Wirtschaft

Währungseffekten getrotzt Siemens-Ergebnis ist besser als erwartet

75c12b2e0bb324d6fef989a62d810109.jpg

Vor der Siemens-Zentrale in München.

(Foto: dpa)

Das dritte Geschäftsquartal läuft für das Dax-Schwergewicht Siemens erfolgreicher als prognostiziert - und das trotz widriger Wechselkurse. Unter dem Strich steht ein Milliardengewinn. Die Jahresprognose behält Siemens bei.

Siemens hat die Analystenerwartungen im dritten Quartal 2017/18 trotz widriger Wechselkurse übertroffen und die Prognosen für das Geschäftsjahr bekräftigt. Das Ergebnis aus dem industriellen Geschäft stieg zwischen April und Juni um zwei Prozent auf 2,21 Milliarden Euro, wie der Industriekonzern in München mitteilte.

Analysten hatten dem Dax-Schwergewicht nur ein stagnierendes Ergebnis zugetraut. Der Umsatz sank um vier Prozent auf 20,5 Milliarden Euro, ohne den schwachen Dollar wäre er stabil geblieben. Der Auftragseingang erhöhte sich um 16 Prozent auf 22,8 Milliarden Euro, ohne Währungseffekte wären es sogar 21 Prozent gewesen.

Unter dem Strich stand ein Gewinn von 1,21 Milliarden Euro. Das Minus von 14 Prozent im Vergleich zum Vorjahr war unter anderem auf eine stark gestiegene Steuerquote zurückzuführen.

Der Vorstand sieht sich damit in seinen Prognosen für das Geschäftsjahr 2017/18 (per Ende September) bestätigt: Das Ergebnis je Aktie soll auf 7,70 bis 8,00 Euro steigen, der Umsatz - ohne Währungseffekte - leicht zulegen. Die operative Umsatzrendite im Industriegeschäft wird zwischen elf und zwölf Prozent erwartet. Im dritten Quartal lag sie bei 11,0 Prozent.

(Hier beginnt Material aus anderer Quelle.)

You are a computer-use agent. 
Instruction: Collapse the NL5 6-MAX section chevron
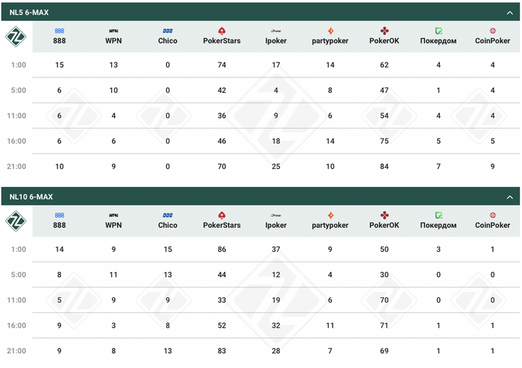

Mit einem weiteren Umbau des Konzerns will Vorstandschef Joe Kaeser das Umsatzwachstum beschleunigen und die Rendite steigern. Mittelfristig wird eine operative Marge von 13 bis 14 Prozent angestrebt, wie Siemens am Mittwoch mitgeteilt hatte. Der Umsatz soll dann um vier bis fünf Prozent pro Jahr wachsen. Mit der "Vision 2020+", mit der mehr Verantwortung auf die drei vergrößerten Industriesparten verlagert wird, bereitet Kaeser den Konzern auf die Zeit nach dem Auslaufen seines Vertrages Anfang 2021 vor.

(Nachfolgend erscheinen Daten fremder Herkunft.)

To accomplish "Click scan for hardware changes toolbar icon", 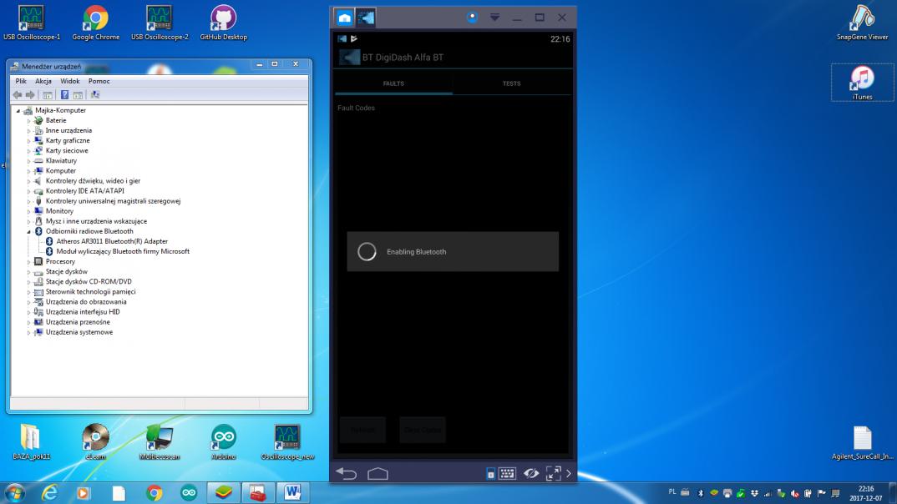I will pos(95,95).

Achtköpfiger Vorstand bleibt im Amt

Eine wichtige Personalie vermeldete Siemens: Der Technologie-Vorstand von Siemens, Roland Busch, übernimmt zum 1. Oktober die Verantwortung für das komplette Tagesgeschäft. Der 53-Jährige sei vom Aufsichtsrat zum Chief Operating Officer (COO) ernannt worden, teilte der Konzern mit. Die herausgehobene Position gab es bei Siemens bisher nicht. Daneben bleibt Busch für die Zug-Sparte Siemens Mobility zuständig, die mit dem französischen Rivalen Alstom fusioniert werden soll.

Der Ende Juli 2019 auslaufende Vorstandsvertrag der Chefin des Energie- und Gas-Geschäfts, Lisa Davis, soll verlängert werden, wie der Aufsichtsrat beschloss. Die 54-Jährige galt als Wackelkandidat im Vorstand. Nun behält sie die Verantwortung für die vergrößerte Sparte "Gas and Power". Formal soll die Verlängerung im Spätherbst beschlossen werden.

Damit bleibt der achtköpfige Vorstand komplett im Amt. "Dieses erfahrene Team wird es uns ermöglichen, das Siemens der nächsten Generation zu formen", erklärte der neue Aufsichtsratschef Jim Hagemann Snabe.